Records
▼▼▼
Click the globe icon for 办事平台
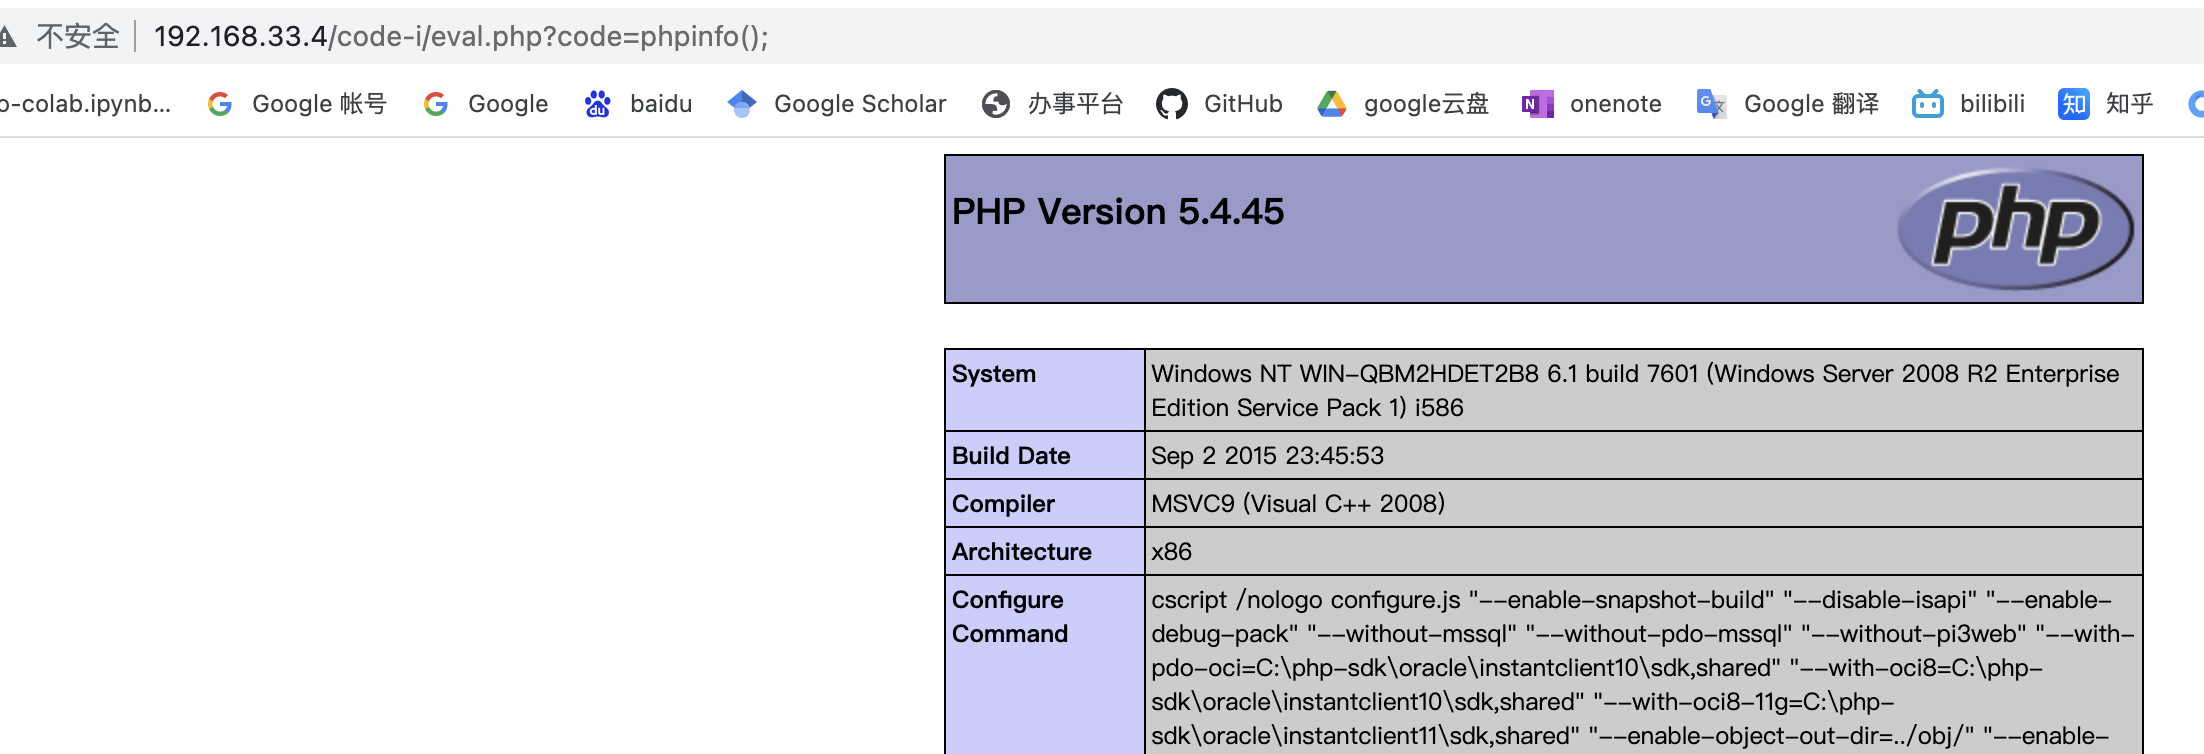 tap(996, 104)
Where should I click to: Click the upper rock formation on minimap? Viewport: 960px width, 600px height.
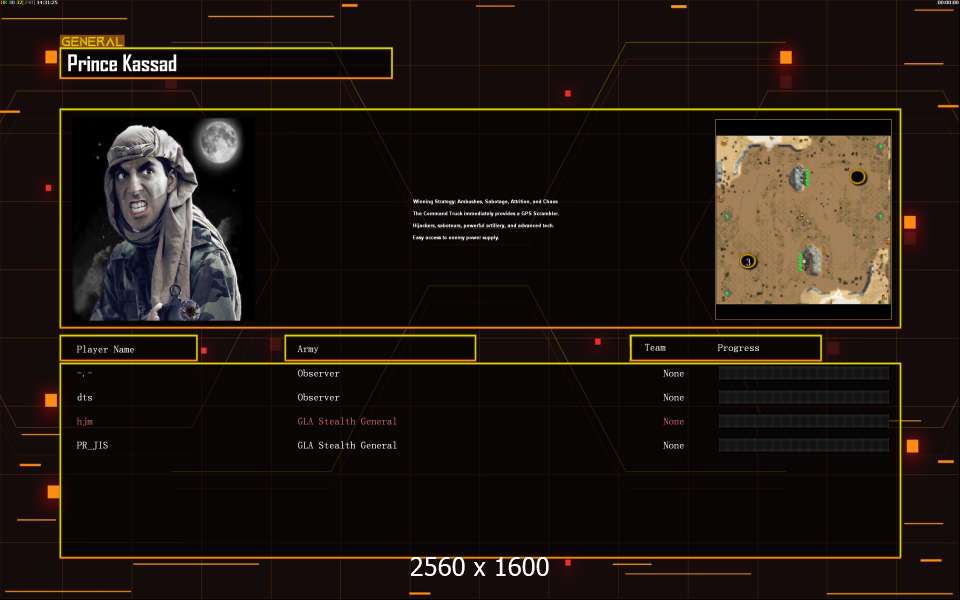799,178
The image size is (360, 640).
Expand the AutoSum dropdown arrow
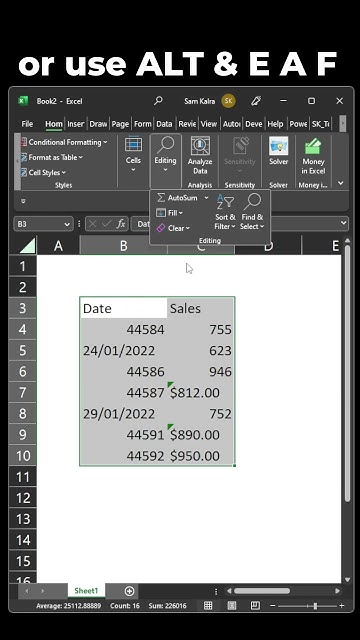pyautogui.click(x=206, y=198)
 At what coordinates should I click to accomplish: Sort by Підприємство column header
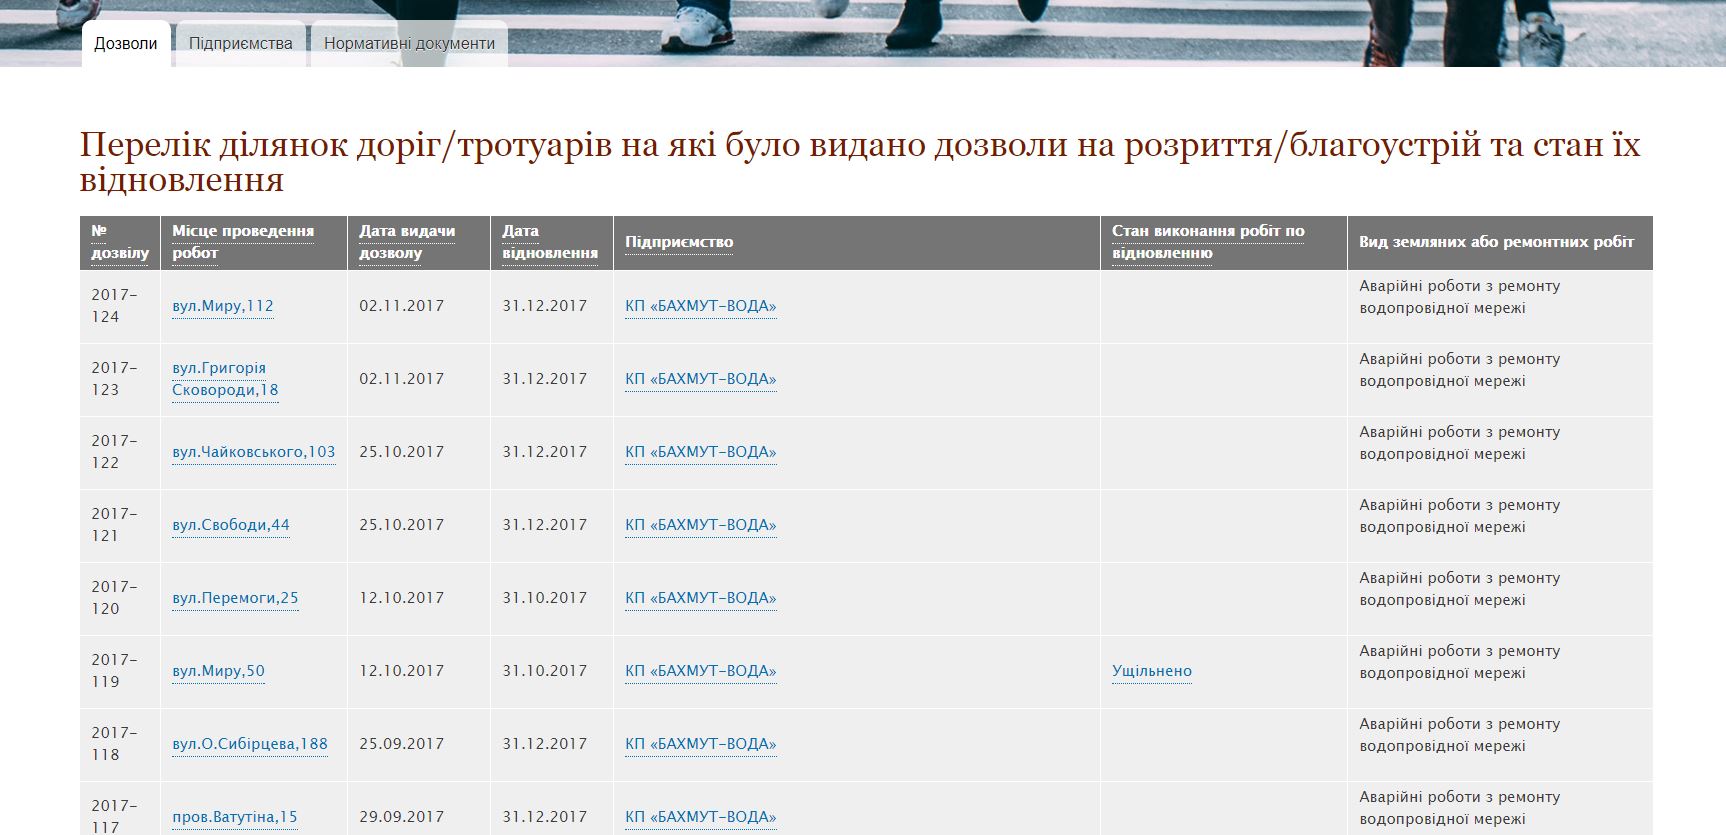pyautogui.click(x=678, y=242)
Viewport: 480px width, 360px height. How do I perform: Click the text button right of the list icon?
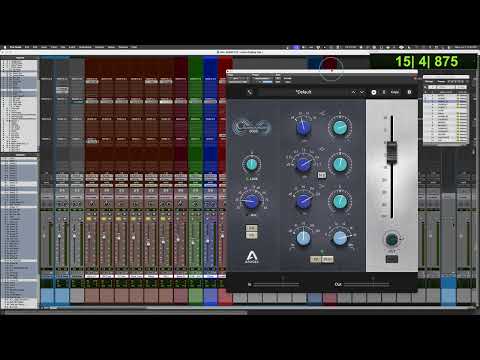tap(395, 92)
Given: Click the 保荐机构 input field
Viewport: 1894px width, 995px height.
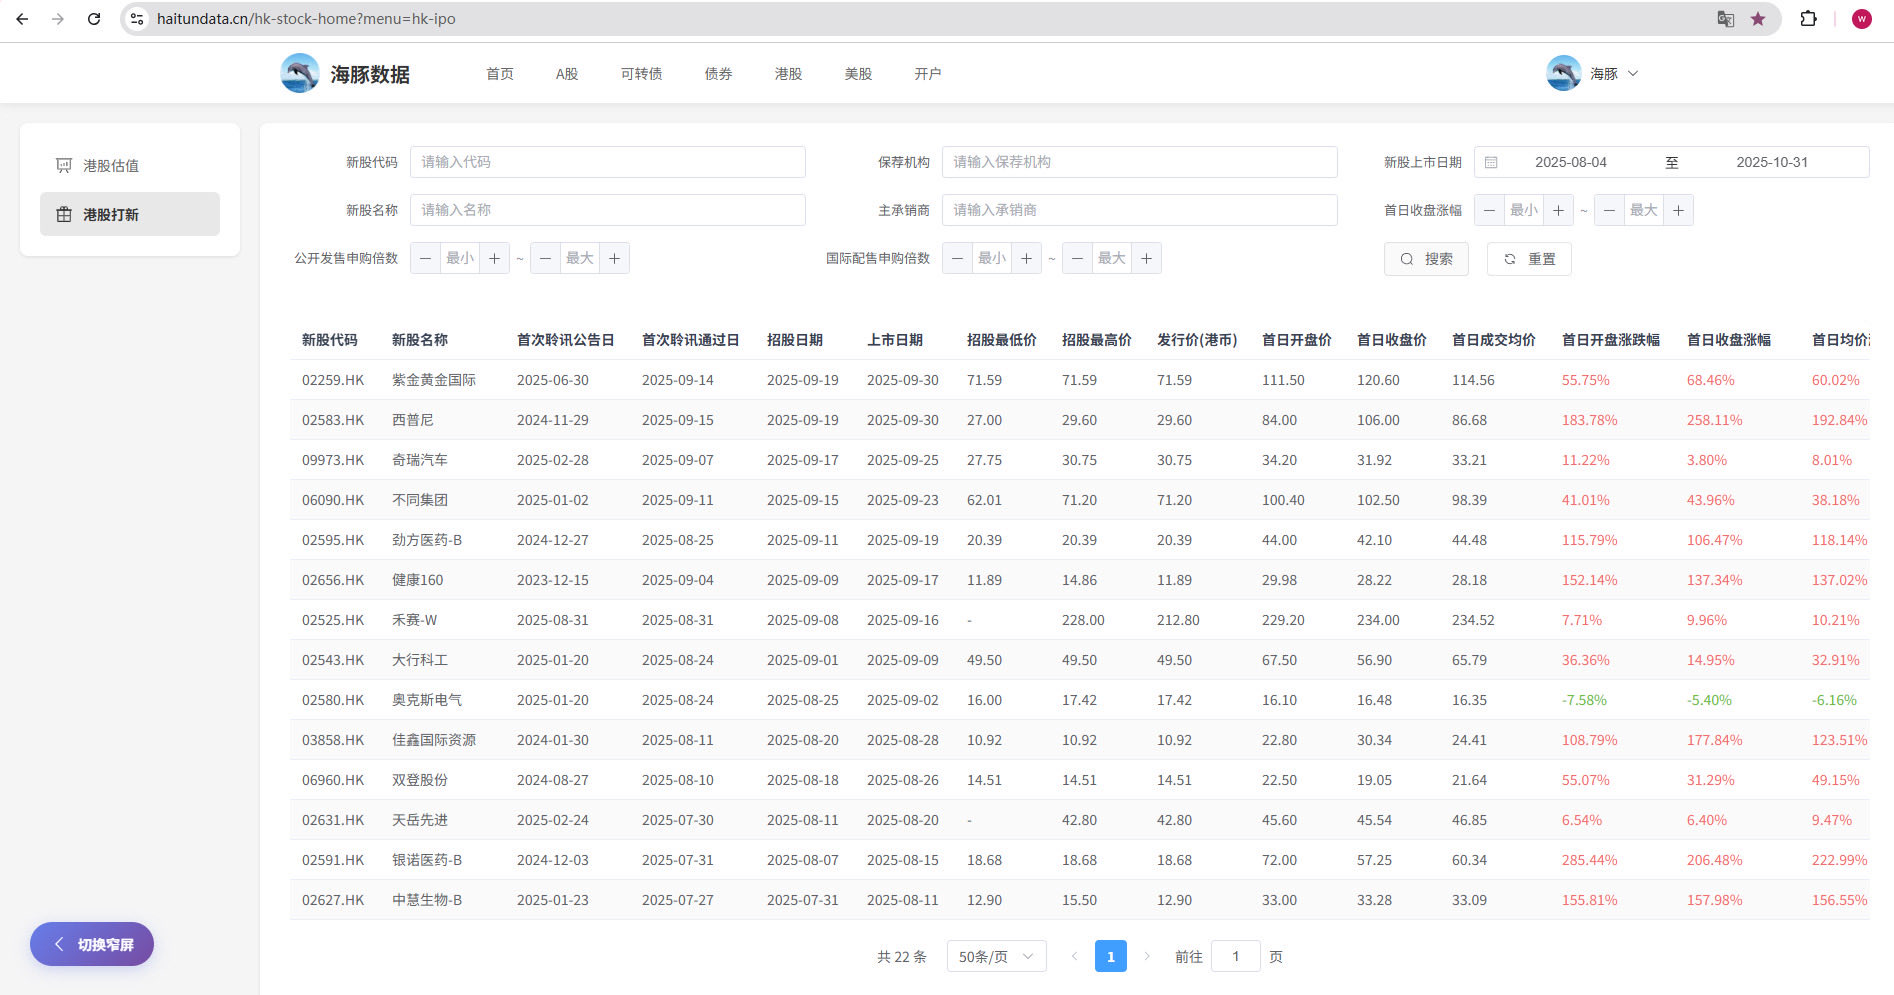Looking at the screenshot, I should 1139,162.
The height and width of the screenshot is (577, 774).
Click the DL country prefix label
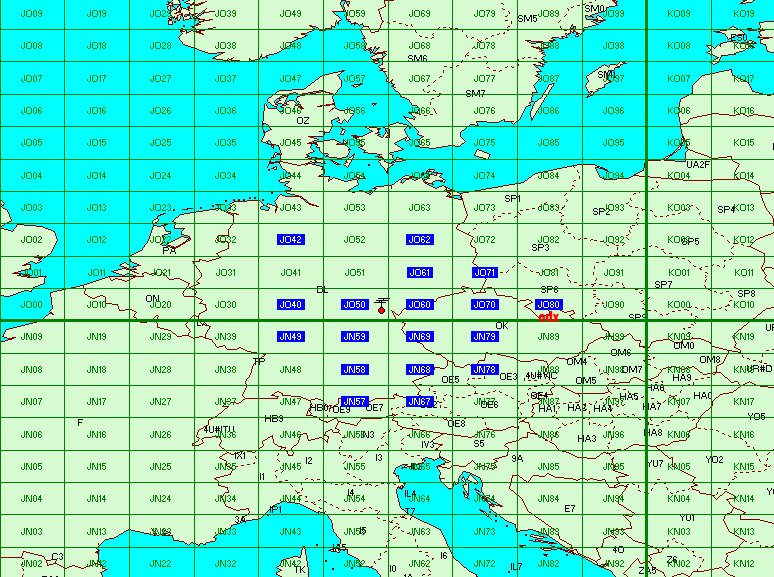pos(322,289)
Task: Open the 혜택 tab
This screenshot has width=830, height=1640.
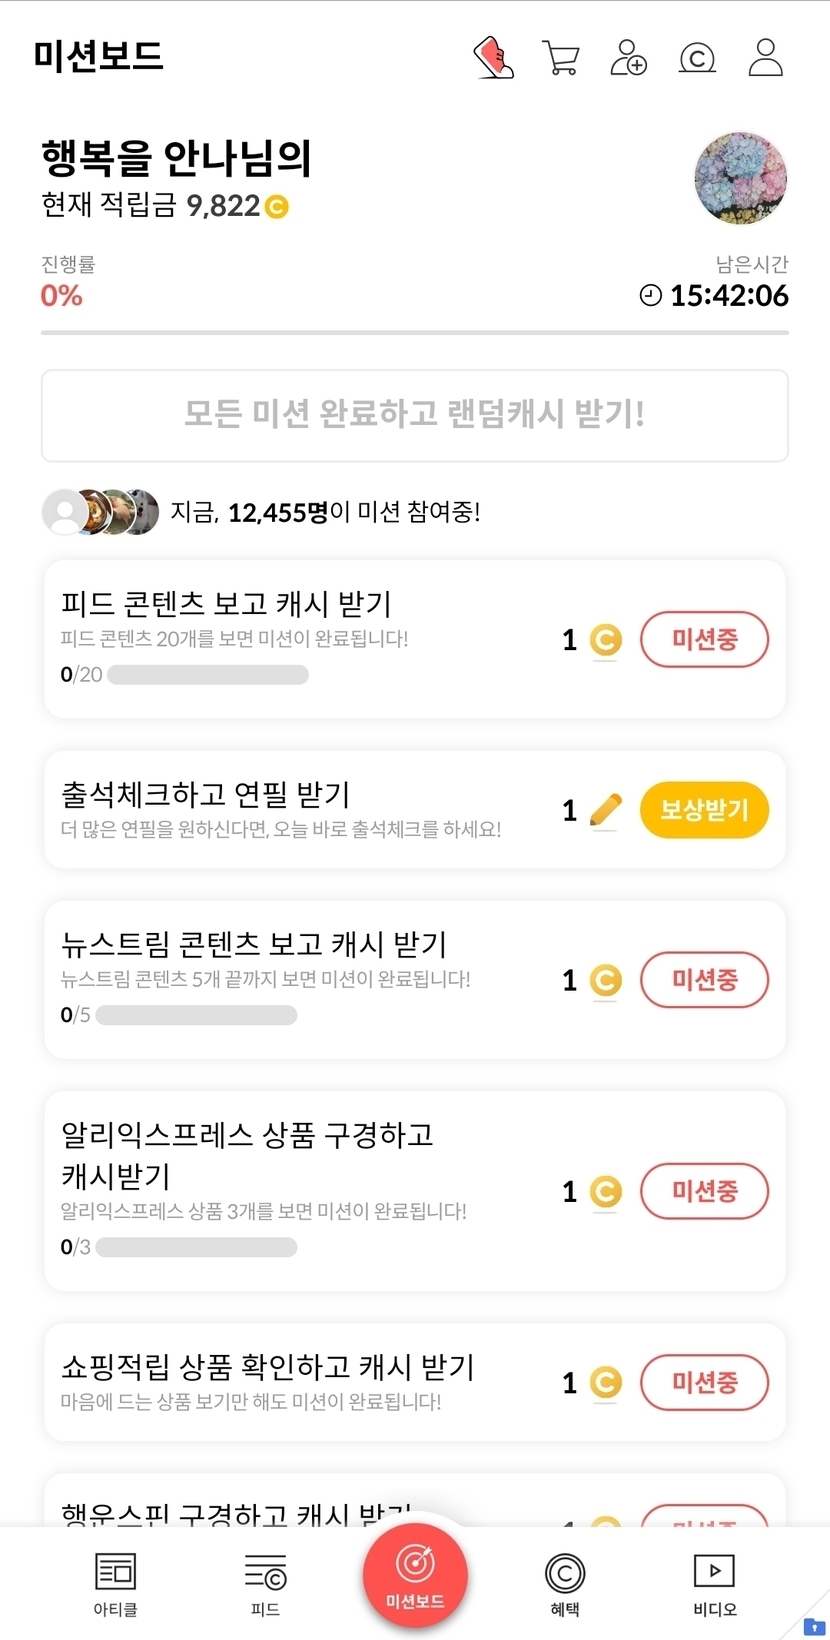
▲▲▲
Copy all the rows above again, changing every "Viewport" to "Window" and leaving everything else as it is. Leave out the pictures.

Click the globe icon for 办事平台
 tap(996, 104)
Where should I click to: Click the upper rock formation on minimap? Window: 960px width, 600px height.
799,178
The image size is (360, 640).
Expand the AutoSum dropdown arrow
pyautogui.click(x=206, y=198)
 At what coordinates should I click to accomplish: Sort by Підприємство column header
pyautogui.click(x=678, y=242)
Window: 480px width, 360px height. How do I perform: Click the text button right of the list icon?
tap(395, 92)
Given: Click the 保荐机构 input field
Window: 1894px width, 995px height.
Looking at the screenshot, I should 1139,162.
The height and width of the screenshot is (577, 774).
Click the DL country prefix label
pos(322,289)
Task: Open the 혜택 tab
This screenshot has width=830, height=1640.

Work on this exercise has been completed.